World Go News from the American Go Association
July 30, 2007; Volume 8, #56

2007 U.S. GO CONGRESS UNDERWAY
5 PROS COMPETING IN ING TOURNEY
WALL CHARTS & GAMES POSTED ONLINE
BY THE NUMBERS
HAO, BLATT TOP 9X9 TOURNEY FIRST ROUND
THE OTHER SIDE OF THE BOARD
IN THE YOUTH ROOM: Kids, Pros, Ground Golf & More
CONGRESS SCRAPBOOK
THE WORLD'S LARGEST PRO TOURNAMENT
YOUR MOVE: Responses To “Saving Go”
GO QUIZ: Whose Fight?
GO CLASSIFIED

2007 U.S. GO CONGRESS UNDERWAY: Nearly 500 go players from across the United States and around the world are competing and participating in this year’s U.S. Go Congress, which kicked off Saturday night in Lancaster, PA. Hundreds more are following US Open and Ing Masters top board games LIVE on KGS each morning and evening (starting at 9A and 7P EST) plus you can check here www.usgo.org for photos, news and more, updated throughout each day. Photos: top by Chris Garlock, left by Steve Colburn

5 PROS COMPETING IN ING TOURNEY: Five professional go players – Feng Yun 9P (r), Mingjiu Jiang 7P, Yilun Yang 7P, Huiren Yang 1P and Xuefen Lin 1P – are playing in the 2007 North American Ing Cup, now underway and being broadcast LIVE on KGS. They fill out a field of 24 of the top players – 16 in the A League and 8 in the B League -- in the country competing for $10,000 in prizes from the Ing Foundation. The 4-round tournament will be held Sunday, Monday, Tuesday and Friday nights at 7P EST. The exciting Round 1, Board 1 game between Feng Yun 9P and Eric Lui 8d is attached. photos by John Pinkerton

WALL CHARTS & GAMES POSTED ONLINE: Now you can keep up with how your friends and clubmates are doing at the Congress! For round-by-round results of the U.S. OPEN, click here and for ING MASTERS results click here PLUS: Top-board game records are posted online and updated daily.

BY THE NUMBERS: 386 players in the 2007 US Open; 71 participants in the 9x9 tournament; 60 players in the 13x13; 18 teams in the Team Club Tournament.

Data excerpts:
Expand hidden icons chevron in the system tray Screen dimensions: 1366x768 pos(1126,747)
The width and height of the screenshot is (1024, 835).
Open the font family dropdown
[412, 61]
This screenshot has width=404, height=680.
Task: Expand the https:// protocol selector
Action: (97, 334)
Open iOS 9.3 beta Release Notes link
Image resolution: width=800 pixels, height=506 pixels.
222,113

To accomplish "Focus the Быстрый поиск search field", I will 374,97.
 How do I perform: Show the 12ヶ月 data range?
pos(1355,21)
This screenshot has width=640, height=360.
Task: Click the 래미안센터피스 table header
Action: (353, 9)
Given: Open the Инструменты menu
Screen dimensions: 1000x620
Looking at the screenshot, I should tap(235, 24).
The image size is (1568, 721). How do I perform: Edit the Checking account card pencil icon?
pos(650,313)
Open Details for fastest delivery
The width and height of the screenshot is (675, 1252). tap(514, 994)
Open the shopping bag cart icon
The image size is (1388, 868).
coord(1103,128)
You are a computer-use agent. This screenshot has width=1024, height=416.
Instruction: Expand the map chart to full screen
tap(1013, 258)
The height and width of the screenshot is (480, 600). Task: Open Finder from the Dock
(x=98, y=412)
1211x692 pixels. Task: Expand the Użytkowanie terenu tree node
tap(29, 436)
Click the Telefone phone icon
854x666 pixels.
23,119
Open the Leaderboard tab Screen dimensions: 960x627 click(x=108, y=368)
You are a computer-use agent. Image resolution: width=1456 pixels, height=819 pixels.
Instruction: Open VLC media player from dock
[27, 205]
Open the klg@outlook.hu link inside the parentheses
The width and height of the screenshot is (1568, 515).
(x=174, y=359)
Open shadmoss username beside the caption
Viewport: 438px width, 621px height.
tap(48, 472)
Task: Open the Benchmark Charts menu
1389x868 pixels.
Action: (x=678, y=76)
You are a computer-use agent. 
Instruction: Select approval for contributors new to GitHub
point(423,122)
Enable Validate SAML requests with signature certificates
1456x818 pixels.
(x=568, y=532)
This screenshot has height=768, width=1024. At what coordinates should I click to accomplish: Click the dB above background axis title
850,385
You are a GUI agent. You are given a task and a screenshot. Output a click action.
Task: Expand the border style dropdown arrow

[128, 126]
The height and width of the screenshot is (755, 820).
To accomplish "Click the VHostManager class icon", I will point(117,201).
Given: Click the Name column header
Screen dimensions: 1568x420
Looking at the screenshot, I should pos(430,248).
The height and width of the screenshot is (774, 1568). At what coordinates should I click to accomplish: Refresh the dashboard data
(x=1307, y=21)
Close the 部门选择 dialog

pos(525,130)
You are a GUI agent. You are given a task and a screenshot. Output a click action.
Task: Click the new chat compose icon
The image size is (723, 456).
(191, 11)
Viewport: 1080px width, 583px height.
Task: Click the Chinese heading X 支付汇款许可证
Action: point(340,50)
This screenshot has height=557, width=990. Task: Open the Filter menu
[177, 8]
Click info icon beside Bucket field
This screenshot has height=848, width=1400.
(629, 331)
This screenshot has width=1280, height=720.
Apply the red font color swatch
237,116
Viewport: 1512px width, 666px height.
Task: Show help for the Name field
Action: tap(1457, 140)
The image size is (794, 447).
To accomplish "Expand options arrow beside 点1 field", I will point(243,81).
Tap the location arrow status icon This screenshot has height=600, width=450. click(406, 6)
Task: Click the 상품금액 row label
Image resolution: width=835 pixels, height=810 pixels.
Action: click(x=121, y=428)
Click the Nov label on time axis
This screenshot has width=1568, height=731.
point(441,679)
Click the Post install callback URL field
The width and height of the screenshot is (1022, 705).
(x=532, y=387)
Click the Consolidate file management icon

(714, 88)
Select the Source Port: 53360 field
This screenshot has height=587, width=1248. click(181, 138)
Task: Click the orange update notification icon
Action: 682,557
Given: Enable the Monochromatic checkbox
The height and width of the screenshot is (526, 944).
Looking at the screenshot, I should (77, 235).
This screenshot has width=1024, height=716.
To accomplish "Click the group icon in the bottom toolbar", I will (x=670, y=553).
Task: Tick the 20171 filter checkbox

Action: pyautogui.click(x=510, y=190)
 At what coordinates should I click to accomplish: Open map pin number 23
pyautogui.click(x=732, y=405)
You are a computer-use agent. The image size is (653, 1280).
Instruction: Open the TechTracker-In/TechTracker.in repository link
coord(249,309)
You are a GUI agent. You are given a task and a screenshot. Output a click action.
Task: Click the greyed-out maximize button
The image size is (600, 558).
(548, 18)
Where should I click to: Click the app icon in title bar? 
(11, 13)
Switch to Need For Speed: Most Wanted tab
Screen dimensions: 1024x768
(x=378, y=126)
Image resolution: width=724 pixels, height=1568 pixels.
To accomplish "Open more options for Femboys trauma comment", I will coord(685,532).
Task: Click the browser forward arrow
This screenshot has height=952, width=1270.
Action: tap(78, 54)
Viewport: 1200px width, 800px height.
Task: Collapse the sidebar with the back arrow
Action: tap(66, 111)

What to work on:
(a) Copy the Go news bulletin again, everything from "5 PROS COMPETING IN ING TOURNEY: Five" down to "and updated daily.", replacing "Ing Foundation" with "Ing Goe Foundation".
(b) According to the Go news bulletin, how many players were in the 2007 US Open?

The solutions:
(a)
5 PROS COMPETING IN ING TOURNEY: Five professional go players – Feng Yun 9P (r), Mingjiu Jiang 7P, Yilun Yang 7P, Huiren Yang 1P and Xuefen Lin 1P – are playing in the 2007 North American Ing Cup, now underway and being broadcast LIVE on KGS. They fill out a field of 24 of the top players – 16 in the A League and 8 in the B League -- in the country competing for $10,000 in prizes from the Ing Goe Foundation. The 4-round tournament will be held Sunday, Monday, Tuesday and Friday nights at 7P EST. The exciting Round 1, Board 1 game between Feng Yun 9P and Eric Lui 8d is attached. photos by John Pinkerton

WALL CHARTS & GAMES POSTED ONLINE: Now you can keep up with how your friends and clubmates are doing at the Congress! For round-by-round results of the U.S. OPEN, click here and for ING MASTERS results click here PLUS: Top-board game records are posted online and updated daily.

(b) 386